• [^] # Re: Ont-ils bien modélisé les milliers de morts dus à l'Hydroxychloroquine ?

    Posté par (site web personnel) . En réponse au journal jeu libre Covid-25 !. Évalué à 4.

    Formidable (encore) : l’équilibre financier vaut mieux qu’un traitement accessible pour tous (je rappelle qu’on parle d’une pandémie incontrôlable à l’époque).

    Si pour vous la démocratie n’est soluble que dans l’orthodoxie budgétaire, je pense de mon côté que nos vies valent plus que leurs profits.

    C'est surtout : l'État de droit compte dans le dossier.
    Une démocratie sans État de droit ne peut exister, donc c'est amusant que tu invoques la démocratie ici.

    L'État ne peut imposer n'importe quoi à n'importe qui comme ça sur simple décision qui passe par la tête.

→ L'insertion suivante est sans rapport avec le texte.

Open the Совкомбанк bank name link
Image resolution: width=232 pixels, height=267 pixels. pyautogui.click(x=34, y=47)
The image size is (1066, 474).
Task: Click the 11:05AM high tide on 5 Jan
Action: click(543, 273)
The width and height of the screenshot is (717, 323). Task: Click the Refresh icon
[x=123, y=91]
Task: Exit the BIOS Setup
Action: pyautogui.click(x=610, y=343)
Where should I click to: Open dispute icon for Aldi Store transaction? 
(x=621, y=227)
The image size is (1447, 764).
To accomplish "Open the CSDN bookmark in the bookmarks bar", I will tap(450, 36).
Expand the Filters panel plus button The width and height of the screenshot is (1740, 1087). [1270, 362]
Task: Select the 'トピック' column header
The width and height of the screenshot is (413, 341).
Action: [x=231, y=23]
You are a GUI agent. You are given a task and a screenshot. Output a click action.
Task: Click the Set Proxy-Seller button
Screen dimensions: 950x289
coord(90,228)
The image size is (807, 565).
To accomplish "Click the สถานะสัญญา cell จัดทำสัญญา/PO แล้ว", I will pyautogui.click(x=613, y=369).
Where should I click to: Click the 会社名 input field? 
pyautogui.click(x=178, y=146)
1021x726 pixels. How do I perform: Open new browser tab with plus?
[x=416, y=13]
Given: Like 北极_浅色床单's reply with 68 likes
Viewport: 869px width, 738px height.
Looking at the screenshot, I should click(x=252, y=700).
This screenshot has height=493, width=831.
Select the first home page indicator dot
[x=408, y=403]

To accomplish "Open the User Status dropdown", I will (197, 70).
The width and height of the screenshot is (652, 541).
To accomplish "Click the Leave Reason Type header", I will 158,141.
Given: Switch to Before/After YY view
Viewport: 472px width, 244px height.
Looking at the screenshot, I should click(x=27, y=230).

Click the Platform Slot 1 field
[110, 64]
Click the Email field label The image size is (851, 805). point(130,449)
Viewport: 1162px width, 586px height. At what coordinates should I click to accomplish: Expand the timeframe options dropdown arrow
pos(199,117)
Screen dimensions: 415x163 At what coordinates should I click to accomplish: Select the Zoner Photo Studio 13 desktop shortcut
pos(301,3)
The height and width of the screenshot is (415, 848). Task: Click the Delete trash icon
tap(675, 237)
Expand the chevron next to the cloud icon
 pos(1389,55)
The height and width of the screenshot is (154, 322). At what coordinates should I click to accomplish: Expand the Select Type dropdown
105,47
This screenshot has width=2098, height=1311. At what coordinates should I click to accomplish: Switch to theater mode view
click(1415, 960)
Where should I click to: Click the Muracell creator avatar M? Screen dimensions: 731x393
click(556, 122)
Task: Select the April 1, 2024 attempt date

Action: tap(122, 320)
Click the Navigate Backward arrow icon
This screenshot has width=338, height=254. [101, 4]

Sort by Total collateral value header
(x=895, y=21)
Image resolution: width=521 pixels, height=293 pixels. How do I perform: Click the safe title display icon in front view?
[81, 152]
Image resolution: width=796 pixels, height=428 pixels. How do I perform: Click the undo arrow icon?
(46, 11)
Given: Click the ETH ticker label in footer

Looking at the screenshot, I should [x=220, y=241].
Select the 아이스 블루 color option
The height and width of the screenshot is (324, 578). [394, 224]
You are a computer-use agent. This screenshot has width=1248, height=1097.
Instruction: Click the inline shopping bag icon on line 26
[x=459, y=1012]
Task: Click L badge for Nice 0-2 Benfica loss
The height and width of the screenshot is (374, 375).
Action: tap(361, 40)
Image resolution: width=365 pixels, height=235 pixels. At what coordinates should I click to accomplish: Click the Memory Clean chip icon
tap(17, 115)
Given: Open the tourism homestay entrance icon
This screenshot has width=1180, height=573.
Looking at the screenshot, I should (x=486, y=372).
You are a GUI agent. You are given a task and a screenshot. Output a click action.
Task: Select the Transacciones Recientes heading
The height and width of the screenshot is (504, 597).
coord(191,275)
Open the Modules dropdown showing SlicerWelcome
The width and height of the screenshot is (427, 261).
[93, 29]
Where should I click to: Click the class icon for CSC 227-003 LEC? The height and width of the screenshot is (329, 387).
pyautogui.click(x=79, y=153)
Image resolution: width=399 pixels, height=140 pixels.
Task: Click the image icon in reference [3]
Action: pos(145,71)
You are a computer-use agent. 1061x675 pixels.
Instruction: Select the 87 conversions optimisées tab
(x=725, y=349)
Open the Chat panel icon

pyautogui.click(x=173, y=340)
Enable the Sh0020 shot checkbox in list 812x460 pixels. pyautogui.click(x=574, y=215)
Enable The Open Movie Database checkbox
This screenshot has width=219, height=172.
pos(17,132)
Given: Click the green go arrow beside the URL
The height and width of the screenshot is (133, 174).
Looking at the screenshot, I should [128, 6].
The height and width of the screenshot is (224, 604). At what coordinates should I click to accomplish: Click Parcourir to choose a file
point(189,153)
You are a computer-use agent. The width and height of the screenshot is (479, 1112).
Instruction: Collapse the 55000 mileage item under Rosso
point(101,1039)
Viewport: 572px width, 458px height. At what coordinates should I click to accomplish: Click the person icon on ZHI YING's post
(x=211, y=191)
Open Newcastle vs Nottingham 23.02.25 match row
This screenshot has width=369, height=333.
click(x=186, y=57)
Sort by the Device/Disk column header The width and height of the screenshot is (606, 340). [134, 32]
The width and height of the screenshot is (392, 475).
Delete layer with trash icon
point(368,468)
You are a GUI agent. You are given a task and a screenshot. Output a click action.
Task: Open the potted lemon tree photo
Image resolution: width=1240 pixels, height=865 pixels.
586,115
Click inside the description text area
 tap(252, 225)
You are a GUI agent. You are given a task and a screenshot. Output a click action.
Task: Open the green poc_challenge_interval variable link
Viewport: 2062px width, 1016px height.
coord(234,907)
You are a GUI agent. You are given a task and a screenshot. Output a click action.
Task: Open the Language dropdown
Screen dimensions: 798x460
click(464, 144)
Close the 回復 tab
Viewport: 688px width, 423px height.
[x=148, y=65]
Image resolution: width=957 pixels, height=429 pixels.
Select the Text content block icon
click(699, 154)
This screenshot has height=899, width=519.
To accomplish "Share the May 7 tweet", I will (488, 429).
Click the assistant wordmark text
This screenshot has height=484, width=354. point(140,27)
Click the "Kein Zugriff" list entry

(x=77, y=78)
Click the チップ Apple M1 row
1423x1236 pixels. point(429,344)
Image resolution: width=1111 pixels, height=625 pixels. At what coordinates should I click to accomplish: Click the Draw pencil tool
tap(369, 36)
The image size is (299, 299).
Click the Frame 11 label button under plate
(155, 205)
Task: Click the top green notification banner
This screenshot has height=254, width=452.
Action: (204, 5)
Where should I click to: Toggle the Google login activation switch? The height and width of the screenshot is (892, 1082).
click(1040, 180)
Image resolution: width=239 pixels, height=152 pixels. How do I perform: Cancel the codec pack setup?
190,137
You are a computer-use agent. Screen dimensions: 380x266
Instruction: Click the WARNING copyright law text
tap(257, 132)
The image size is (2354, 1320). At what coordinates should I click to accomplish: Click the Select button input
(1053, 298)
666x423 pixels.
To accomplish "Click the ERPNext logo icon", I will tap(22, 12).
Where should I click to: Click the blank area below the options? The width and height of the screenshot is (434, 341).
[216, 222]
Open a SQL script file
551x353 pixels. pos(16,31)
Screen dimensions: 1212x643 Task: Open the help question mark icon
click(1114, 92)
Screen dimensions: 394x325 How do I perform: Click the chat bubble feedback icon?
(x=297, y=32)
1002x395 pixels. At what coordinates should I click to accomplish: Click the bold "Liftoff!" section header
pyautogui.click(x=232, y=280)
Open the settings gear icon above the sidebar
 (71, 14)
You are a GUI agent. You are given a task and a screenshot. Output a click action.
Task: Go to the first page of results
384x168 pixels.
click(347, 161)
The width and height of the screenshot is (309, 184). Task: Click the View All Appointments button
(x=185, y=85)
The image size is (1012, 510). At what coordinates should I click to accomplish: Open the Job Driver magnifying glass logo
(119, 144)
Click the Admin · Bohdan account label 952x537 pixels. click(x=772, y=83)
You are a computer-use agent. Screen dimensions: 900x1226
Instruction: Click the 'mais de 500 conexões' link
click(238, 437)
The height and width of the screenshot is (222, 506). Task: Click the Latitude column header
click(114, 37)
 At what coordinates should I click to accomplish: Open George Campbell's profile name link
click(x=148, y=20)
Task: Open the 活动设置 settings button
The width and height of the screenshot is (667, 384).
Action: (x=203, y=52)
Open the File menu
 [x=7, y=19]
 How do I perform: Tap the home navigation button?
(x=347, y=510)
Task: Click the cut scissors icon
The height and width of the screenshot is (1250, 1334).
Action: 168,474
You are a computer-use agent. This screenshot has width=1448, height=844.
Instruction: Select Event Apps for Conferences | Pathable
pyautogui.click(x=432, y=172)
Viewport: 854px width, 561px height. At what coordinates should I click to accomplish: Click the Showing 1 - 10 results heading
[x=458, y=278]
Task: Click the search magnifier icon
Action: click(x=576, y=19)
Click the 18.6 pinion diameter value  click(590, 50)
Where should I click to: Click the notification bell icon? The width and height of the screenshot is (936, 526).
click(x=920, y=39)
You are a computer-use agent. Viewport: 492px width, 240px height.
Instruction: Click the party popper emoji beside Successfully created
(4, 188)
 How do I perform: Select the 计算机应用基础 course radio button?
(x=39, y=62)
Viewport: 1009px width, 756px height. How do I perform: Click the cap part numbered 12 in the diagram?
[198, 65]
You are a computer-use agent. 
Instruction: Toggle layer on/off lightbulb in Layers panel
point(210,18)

Même si parfois on sent que ça serait utile. Il y a des démarches, des règles, des compensations pour beaucoup de choses.

    Alors bien sûr l'État est souverain et peut changer les règles, mais si le socle des règles n'est pas suffisamment stable, personne n'aura confiance dans les règles et cela pénalise l'avenir car plus personne n'investira.

    Dans le cas des brevets ici, est-ce qu'ils ont pénalisé fortement la réponse à la crise ? J'en doute.
    Quand on voit la complexité technique d'en fabriquer un, la quantité de réactifs nécessaire et de matériel logistique pour en délivrer, etc. Le goulot d'étranglement n'était pas le coût ou les brevets, c'était le reste.

    Pour le prix par ailleurs l'UE (comme d'autres régions du monde) ont aussi fortement subventionné le prix pour les pays les plus pauvres. Est-ce suffisant ? Peut être pas, mais ça atténue largement le problème.

    Après je suis pour une remise en cause du modèle actuel, pour redonner de la place au secteur public dans la gestion et al conception de ce genre de produits, pour que les brevets ne soient pas la seule possibilité de rendre un producteur de produits médicaux rentable. Mais cela doit se faire sur le temps long et de bien le préparer, pas de l'imposer au petit bonheur la chance sur un coup de tête lors d'une crise.